Q. My ears get really waxy – to the point where it’s hard to hear. Sometimes using cotton swabs gives me an ear infection. Is there another solution?

A. Ear wax is secreted into the ear canal. Its role is to clean the ear, lubricate the skin and protect you from infections. Ideally you would never have to clean out your ears, but a build-up of ear wax can be uncomfortable and can cause hearing loss.
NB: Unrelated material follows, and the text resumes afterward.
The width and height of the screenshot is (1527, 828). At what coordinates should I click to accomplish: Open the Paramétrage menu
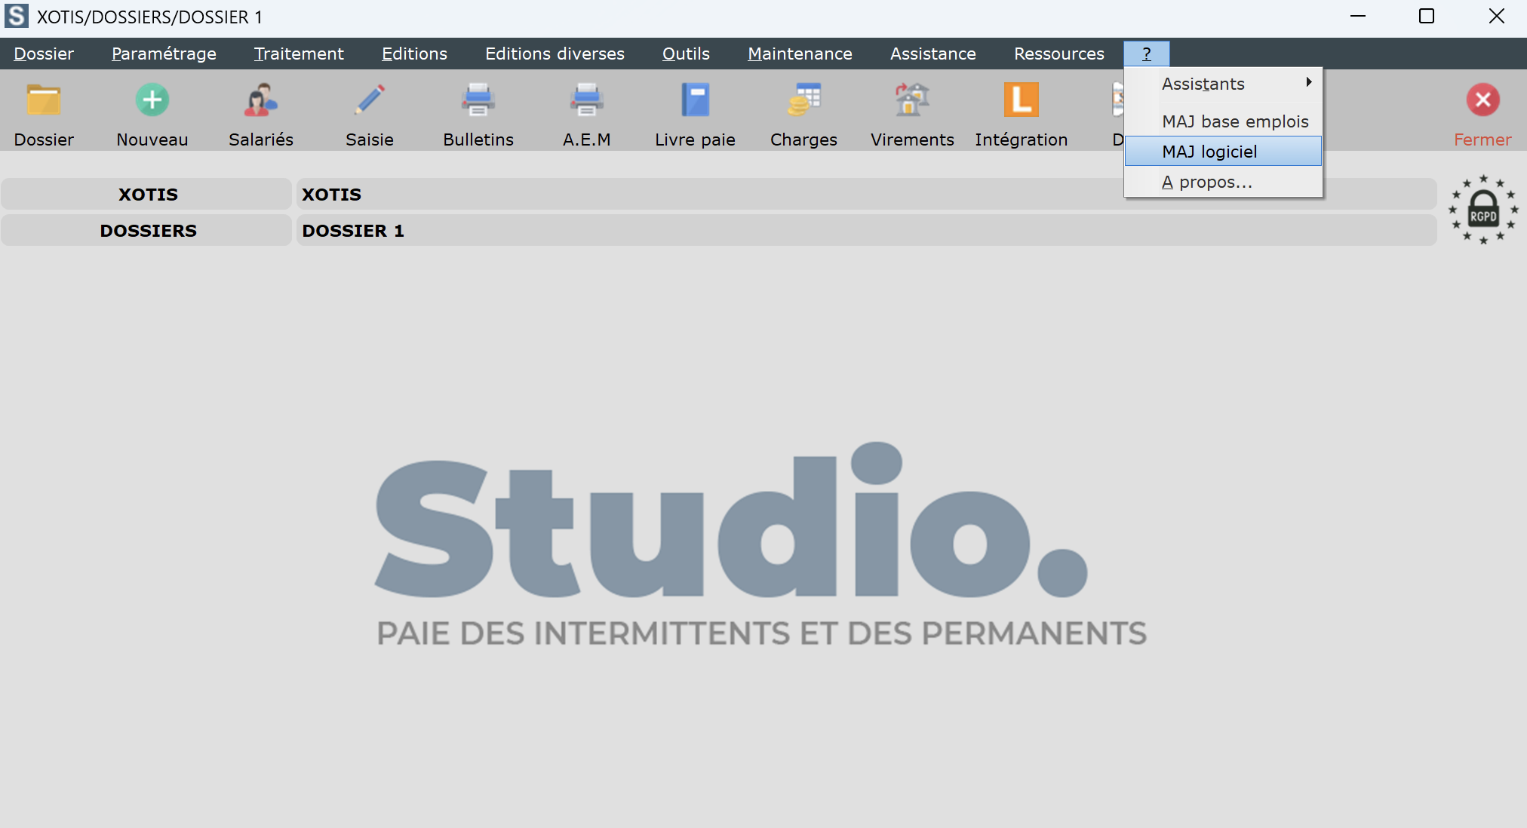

Solution: Stop using cotton buds immediately as these push ear wax further into the ear and only pick up the surface of the wax that sticks to the fibres. Careless use can cause ear drum perforations. Try placing drops of baby oil into your ears to soften the wax. See your GP for ear syringing or referral to a specialist for manual removal of wax.

The lowdown

Q. I keep getting vaginal yeast infections – almost every week or so. Why!?

A. A fungus called Candida albicans most commonly causes vaginal yeast infections. Symptoms include a thick white vaginal discharge, rash, itch and smell. Some women always have yeast inside their vagina but have no symptoms. Risk factors for yeast infections include diabetes, antibiotic use and increased oestrogen. Recurrent yeast infections usually occur when the fungi is not completely cleared by the treatment. It can also be due to your genetics.

Solution: Treatment of uncomplicated yeast infections involves oral tablets or vaginal creams. They have equal success rates but oral tablets can cause more side effects. Complicated yeast infections require the same medications but a longer course.

Fruit or foe?

Q. Is it true that eating grapefruit can prevent the oral contraceptive pill from working?

A. Grapefruit juice can interact with the oral contraceptive pill by inhibiting the liver enzymes which metabolise it, causing increased levels of the pill in your blood stream. The increased oestrogen can lead to adverse effects such as blood clots, but it will not stop the pill from working.

Solution: Avoid drinking grapefruit juice while on the oral contraceptive pill to prevent the risks of increased oestrogen. Other options include taking the progesterone-only contraception pill.

This content is not a substitute for personal medical advice, a diagnosis or treatment. Always seek the advice of your health provider regarding a medical condition.